Borge’s is the third type: a permanent magnet chuck. This kind has normal permanent magnets, just like the kind you’d use to stick something on your fridge—though usually much more powerful. The neat feature of a permanent magnet chuck is that it can turn “off,” so you can remove the workpiece. That “switching” feature works by physically moving material with low magnetic reluctance into or out of the magnetic field, effectively “shorting” the magnetic circuit and eliminating outward magnetic flux. Robert Murray-Smith has a fantastic video on this subject if you’d like to know more.
In this project video, Borge improves upon an old permanent magnetic chuck design. In fact, it is quite similar to the design Rober Murray-Smith provided as a demonstration in his video. It consists of six steel nuts arranged in a hexagonal pattern, with permanent magnets between the nuts. A second, almost identical, assembly sits on top of the first. When rotated into the “on” position, there is strong magnetic flux. When rotated into the “off” position, the magnetic field becomes very weak—non-existent, if perfect.
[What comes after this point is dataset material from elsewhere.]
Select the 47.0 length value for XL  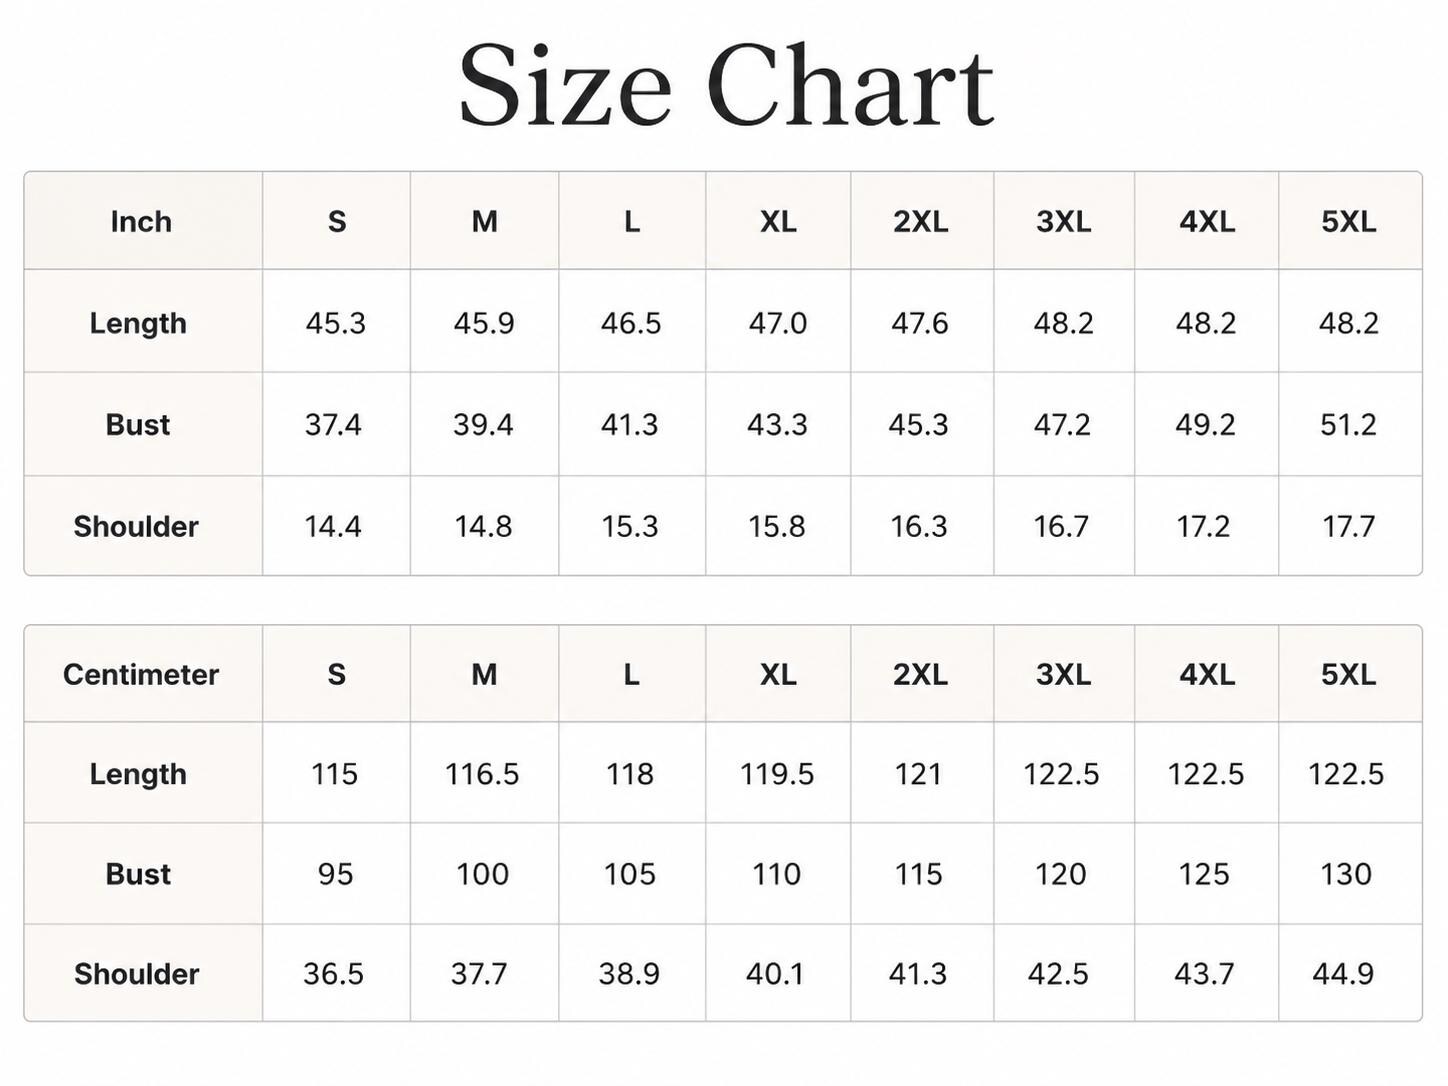coord(777,323)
Borge 3D-printed the parts to hold those assemblies in place. That includes a cam mechanism that translates linear motion into rotary motion for switching the chuck. A layer of poured epoxy on top helps to keep the work surface relatively flat and smooth.
This isn’t very powerful, as magnetic chucks go. But it is sufficient for holding a tiny screw vise in place when Borge needs to tap something. Thanks to the magnetic chuck, he can easily move that vise into position and then hold it securely in place.